Architecture Overview

Architecture Overview

IOMETE is a Data Lakehouse Platform that provides a unified data platform for AI and Analytics. It is built on top of Apache Spark, Iceberg, and Kubernetes. IOMETE is designed to be a scalable, reliable, and high-performance platform for data processing and analytics.

IOMETE Architecture High-Level Overview | IOMETEIOMETE Architecture High-Level Overview | IOMETE

High-Level Architecture

IOMETE runs on top of Kubernetes, which can be deployed on any cloud provider or on-premises data center. IOMETE uses Object Storage (e.g., AWS S3, Google Cloud Storage, Azure Blob Storage, Minio) as the storage layer for data.

Inside Kubenetes, IOMETE is deployed and provides a set of services that are used to manage data, run Spark jobs, and provide a SQL interface to query and process data.

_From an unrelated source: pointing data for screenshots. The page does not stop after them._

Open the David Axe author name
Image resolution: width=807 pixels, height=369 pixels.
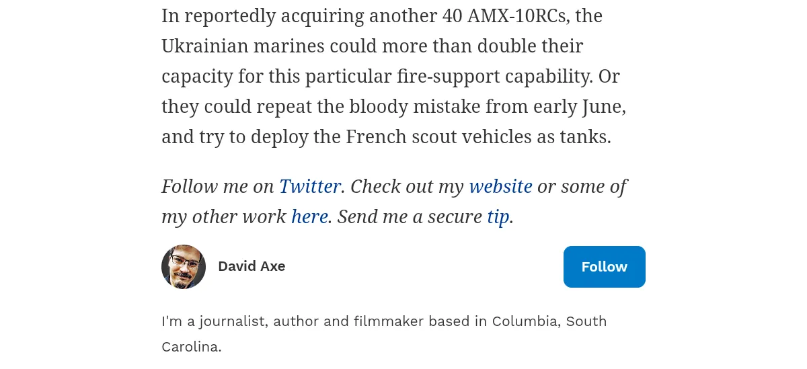252,266
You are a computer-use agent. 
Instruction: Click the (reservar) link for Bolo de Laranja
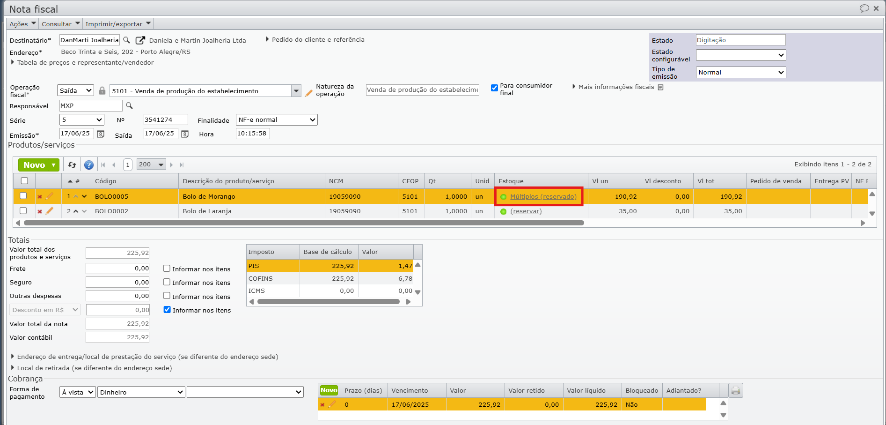point(526,211)
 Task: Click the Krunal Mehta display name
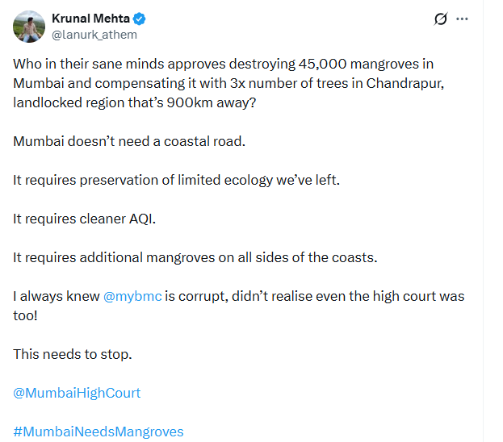point(90,19)
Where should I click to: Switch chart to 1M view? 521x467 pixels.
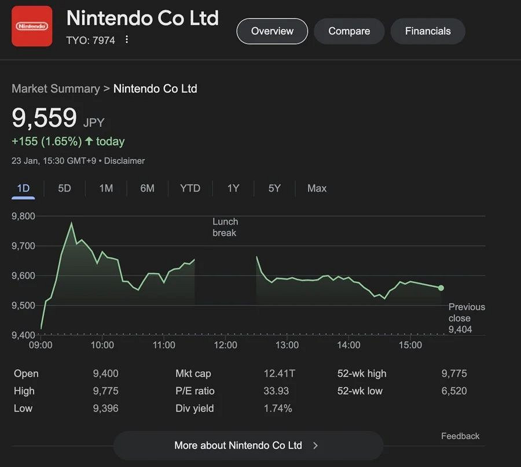(106, 188)
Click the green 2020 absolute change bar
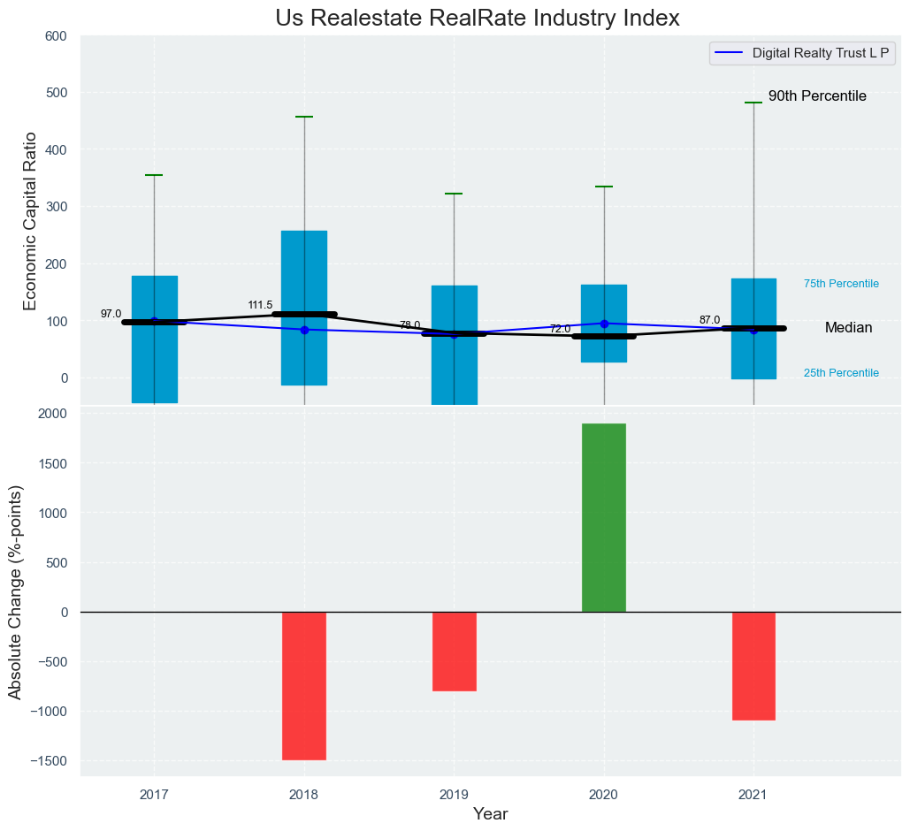910x831 pixels. coord(604,517)
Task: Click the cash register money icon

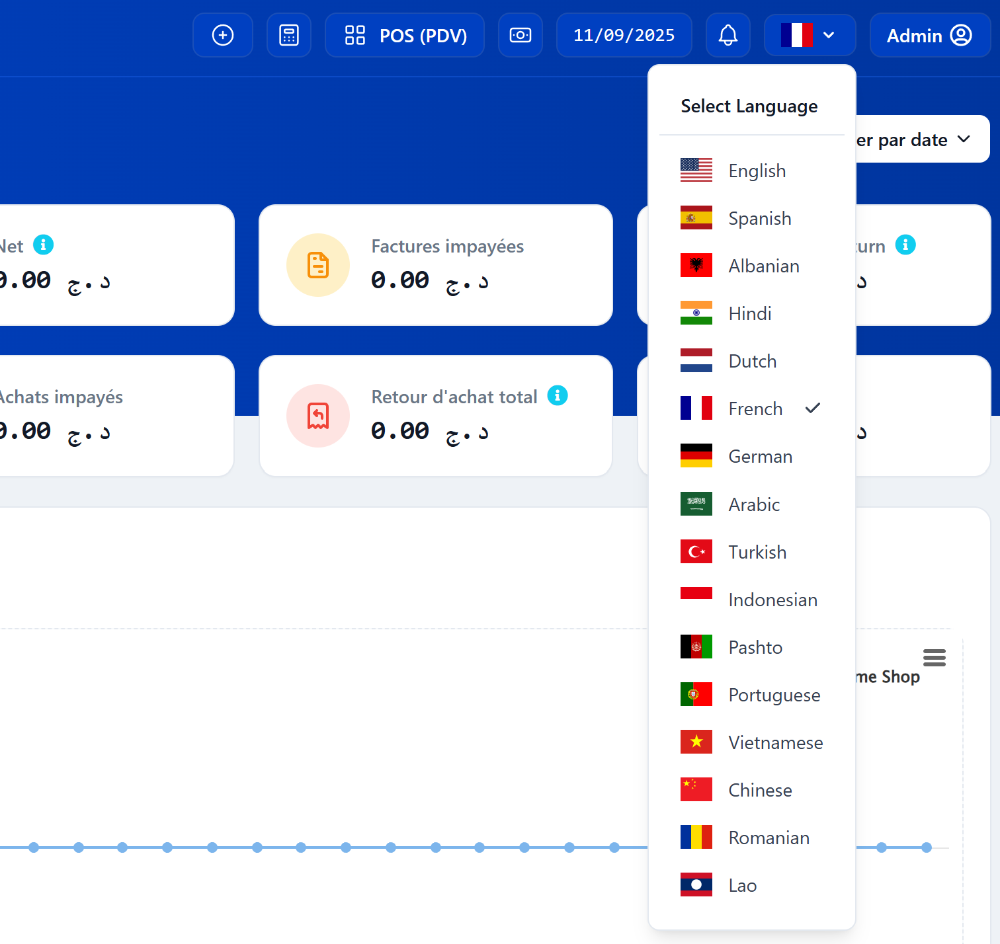Action: (520, 35)
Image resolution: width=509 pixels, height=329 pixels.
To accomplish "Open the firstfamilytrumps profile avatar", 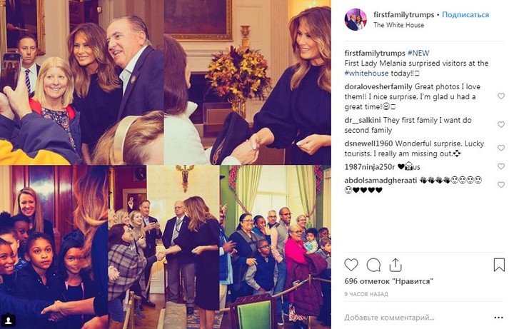I will pos(354,19).
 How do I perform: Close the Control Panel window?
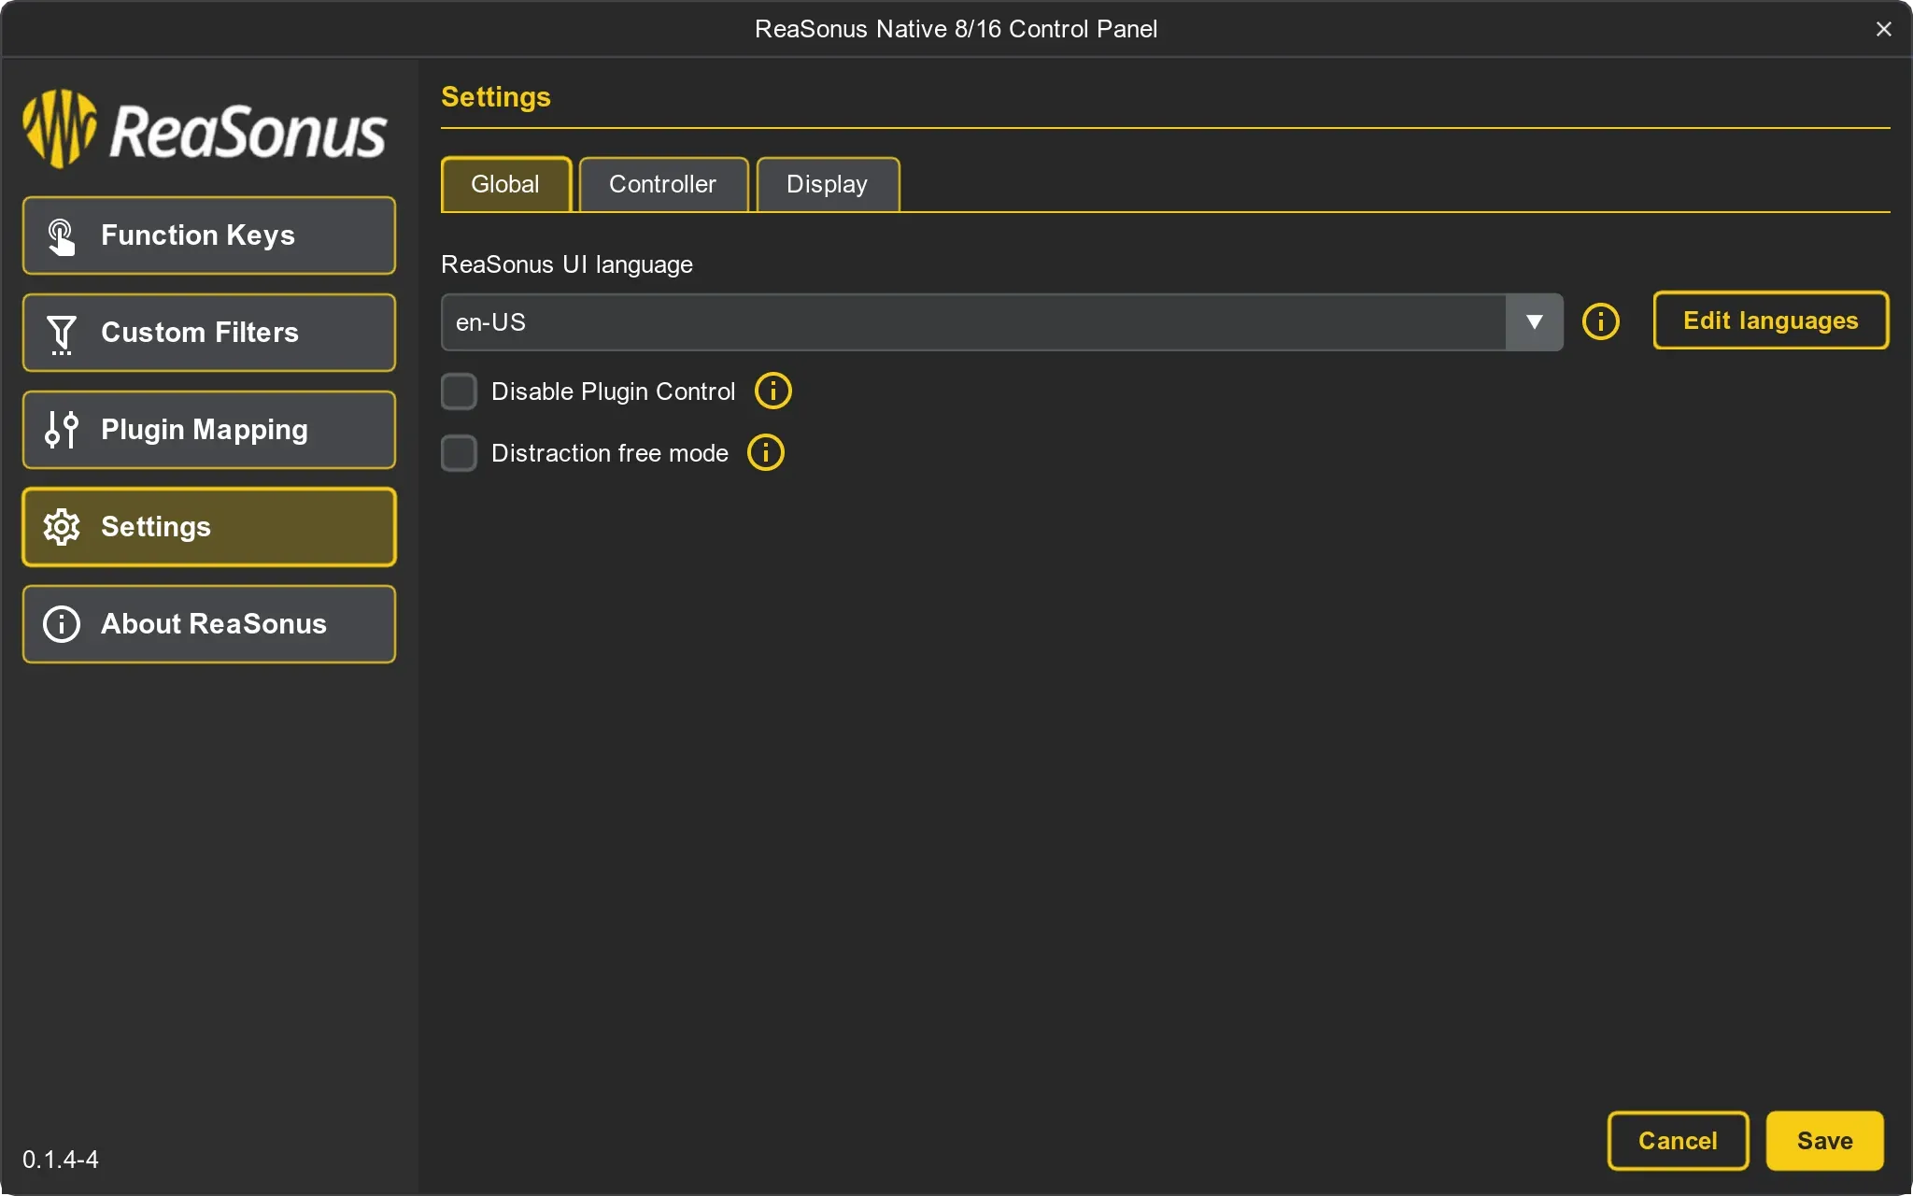click(x=1883, y=29)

IOMETE Architecture z100 | IOMETEIOMETE Architecture z100 | IOMETE

Inside Data Plane - IOMETE Services

If we dive deeper into the IOMETE services, we can see the following components:

  • Microservices: IOMETE is built on top of microservices architecture. Each service is responsible for a specific task, such as managing metadata, running Spark jobs, or providing a SQL interface. In the diagram below, bluish boxes represent microservices.
  • Workloads: These are the actual workloads based on Spark Engine that serves different purposes.
IOMETE Services Full Diagram | IOMETEIOMETE Services Full Diagram | IOMETE

Microservices

1. IOMETE Gateway: IOMETE Gateway is the entry point to the IOMETE platform. It's a reverse proxy that routes requests to the appropriate microservices.

Control Plane Services

  • 2. Core Service: Core Service is the main service that manages metadata, scheduling, and orchestration of workloads.
  • 3. IAM Service: IAM Service is responsible for managing users, groups, and permissions, as well as managing other IDP integrations, such as LDAP, SAML, etc. See Identity and Access Management.
  • 4. SQL Service: SQL Service provides REST API for SQL and also provides a backend for the SQL Editor. See SQL Editor.
  • 5. Catalog Service: Catalog Service is a backend service for Data Catalog. Which provides metadata management, data discovery, tagging, and lineage.
  • 6. Spark Operator: Spark Operator is a Kubernetes operator that manages all Spark Workloads. It schedules, monitors, and manages the lifecycle of Spark clusters.

Security

  • 7. Data Access Policies (Ranger): Data Access Policies is a service that manages data access policies for databases, tables, and columns. It provides a consistent way to manage permissions for groups or users. See Data Security.
  • 8. Control Policies (OPA): Control Policies is a service that manages control policies for the platform. It provides a way to manage platform-level policies, such as who can create lakehouses, who can run Spark jobs, etc. See Control Policies.
  • 9. IDP - Identity Provider (Keycloak): IDP is a service that manages user storage, authentication, and integration powered by Keycloak.

Catalogs

  • 10. Hive Metastore: Hive Metastore is a service that manages metadata for Parquet, CSV, JSON, Hive Tables, etc. It provides a way to store metadata for Hive tables and partitions.
  • 11. Iceberg Catalog: Iceberg Catalog is a service that manages metadata for Iceberg Tables.

Monitoring

  • 12. Spark History: Spark History is a service that provides Spark job history and monitoring. It's useful for debugging and monitoring completed Spark jobs.
  • 13. Prometheus/Loki/Grafana: Prometheus, Loki, and Grafana are services that provide monitoring, logging, and visualization for the platform and workloads.

Workloads

  • Lakehouse Clusters: Lakehouse Clusters are the clusters that provide SQL interface that can be connected from any SQL client, BI tools (e.g., Tableau, PowerBI), DBT, or any other tool that supports JDBC/ODBC. See Lakehouses.
  • Spark Jobs: Spark Jobs are the Spark jobs that are submitted to the Spark Engine for execution. See Spark Jobs.
  • Jupyter Remote Kernel: Jupyter Remote Kernel is the Jupyter Kernel that can be connected from any Jupyter Notebook to execute code remotely (e.g., ML training, data processing). See Jupyter Remote Kernel.